■ SELECTED EXTRACT ■
It's quiet here, save for the soft sfffft sound of the ventilator. It's Sunday night, after dinner, and I'm sitting in my dad's ICU room in the dark. The weather channel is playing in the background because Dad loves weather as much as a meteorologist does. We're hoping he'll listen and hear familiar things as he goes in and out of sleep.
He has begun to waken and his eyes search the area right around his pillow until he locks onto the eyes of his family. He hasn't been responding to the staff, but the last time he had pneumonia, he did the same thing. For his family, he opens his eyes and shakes his head--slightly. All the vital signs are stable and for now, we're content just to watch and wait and offer him reassurance and comfort when he looks for us.
As I sit here, I think of how many life and death experiences our family has known within these hospital walls. Tears of sadness and tears of joy have all been shed in this place. Fifty-two years ago yesterday, I made my debut in the world in this building and as I watch over Dad for a time tonight, I think back to what a day it must have been for him and Mom that snowy January Thursday. My sister was just a baby, too...thirteen months old...so Mom was worried about her and anxious to get home. Dad has always loved his kids and enjoyed every minute he spent with them, so I imagine that day years ago was a happy moment for him. I have him to thank for my name as Mom allowed him to to name me. (She gave my sister her name.). He chose to name me after his mom and my mom.
But not all of our memories here have been happy ones. I said goodbye to my son's father in these walls...my dad was with my husband, in fact, when he took his last breath. I had called Dad to spell me for a time so I could take my little boy home, get him a clean set of clothes, and drop him off with my mom before heading back to the hospital for the night. For whatever reason, while I was gone, Jim slipped home to Heaven When the hospital tracked me down at my mom's house, I just didn't think I could face what awaited me at the hospital, but Dad stayed with me and helped me do the things I had to do. I remember how tightly he held my hand as he walked me to the elevator on the Cancer floor for the last time. I had a feeling that if he could have taken my grief and pain away from me, he would have. To spare him, I tried my best not to cry, but the burden of sorrow was nearly too much to carry. I remember feeling very weak and faint...almost like a balloon that could easily float through the ceiling of that tormenting place. I dare say that if I could have floated away from the pain that night, I would have...Dad right beside me. But what rooted us to the earth then and now, was love of my son...love of family...and a dim, though honestly weak, faith that God could somehow get me through this horrible moment in time.

■ DIRECTIONS ■
(1) Answer these questions about the hospital reflection:
(a) What channel is playing in the background of the ICU room?
(b) How old was the writer's sister on the day the writer was born?
(c) Who was with Jim when he took his last breath?
(2) Proceed with the hospital reflection, carrying it on from its final sentence.
The records that follow were taken from a separate source and are unrelated to the hospital reflection.

(Collected data entries)
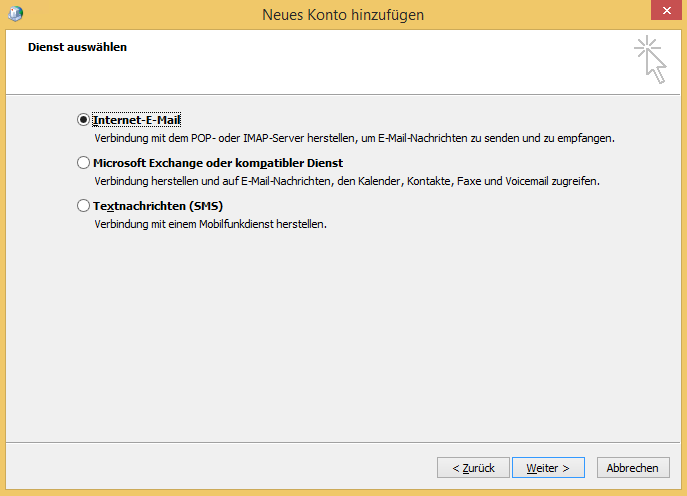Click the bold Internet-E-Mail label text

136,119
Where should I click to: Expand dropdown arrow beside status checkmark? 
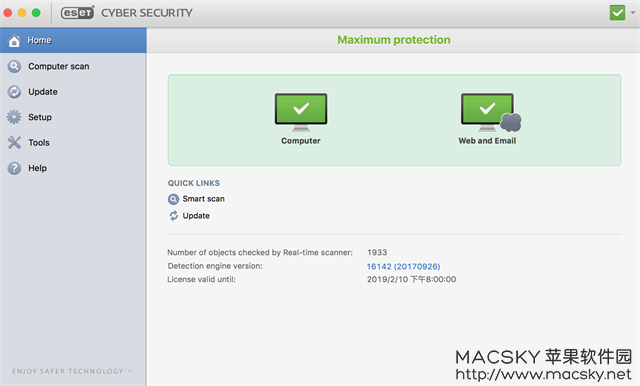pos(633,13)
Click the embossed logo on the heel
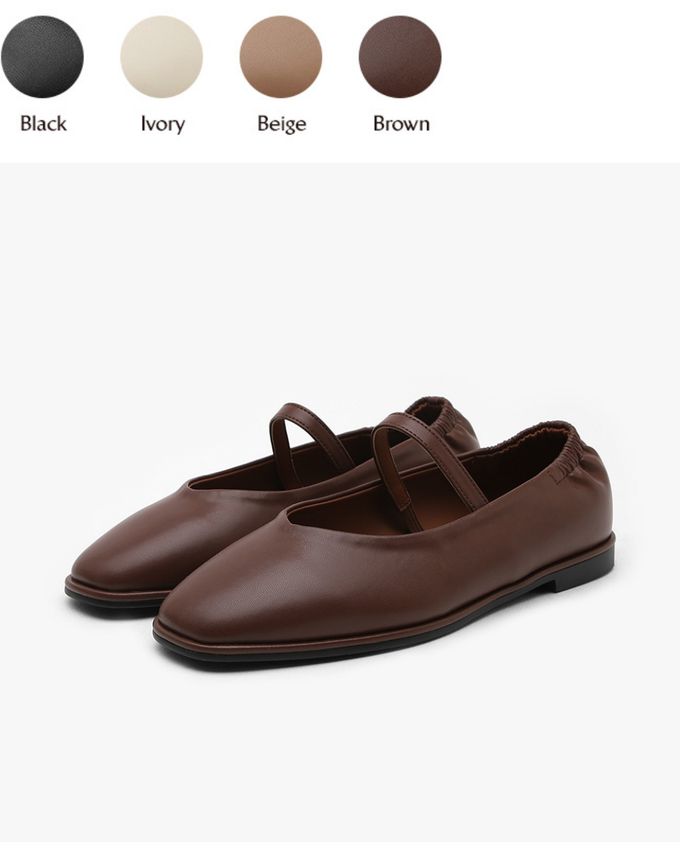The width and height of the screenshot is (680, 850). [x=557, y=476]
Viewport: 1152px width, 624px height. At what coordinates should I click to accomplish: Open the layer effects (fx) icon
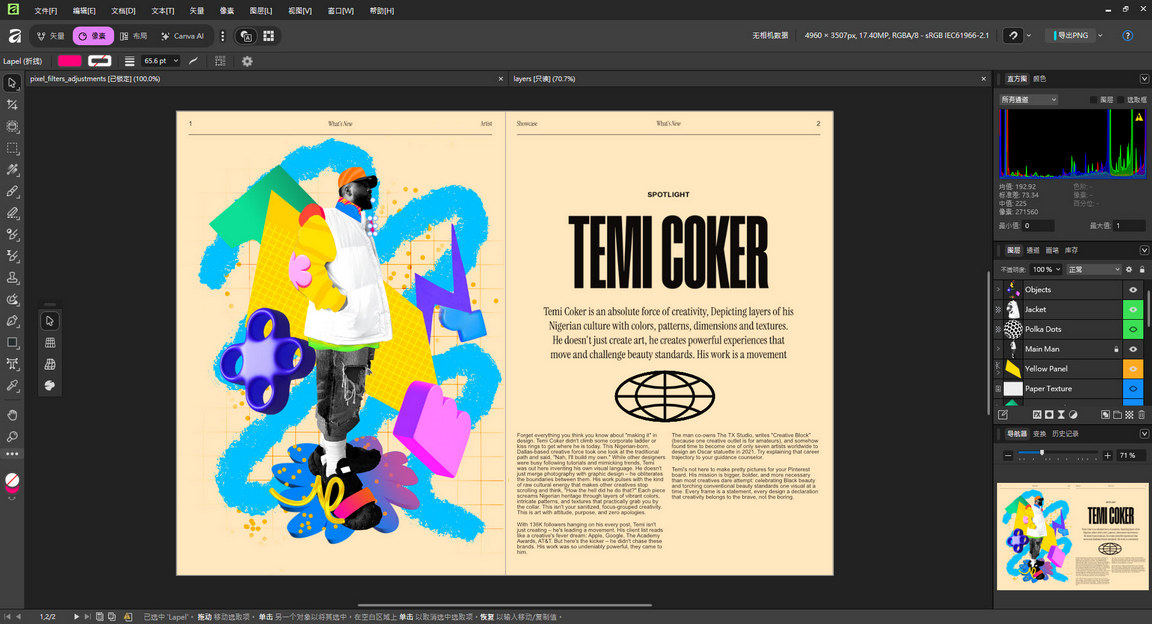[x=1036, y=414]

■ ANSWERS BY ITEM ■
(1)
(a) The weather channel.
(b) Thirteen months old.
(c) The writer's dad.

(2)
So now it's my turn to sit by him and scramble from my chair to his bedside when he struggles with the straps that hold his hands to his side, or when he wakes and becomes aware of the tubes in his throat. His eyes slowly open and he has even smiled at us through his medical miseries, and I try to stroke away the fear while whispering, "It's going to be OK...you're getting stronger every day...don't worry." He grasps my fingers when I hold his hand as I lean over his bed, and there is a little relaxing of his eyebrows as he watches me silently. We have the same gray/blue eyes...and we're familiar to each other.
Hospital vigils are often not fun, and having the blessings of modern medicine can bring with it fears and relief, but being there for one another through all of them is the constant that ties these events together. Through it all, we go on and we keep holding hands, and stroking foreheads, and offering love and comfort...and living our lives, as much as possible, in and out of these familiar, yet impersonal, hospital walls.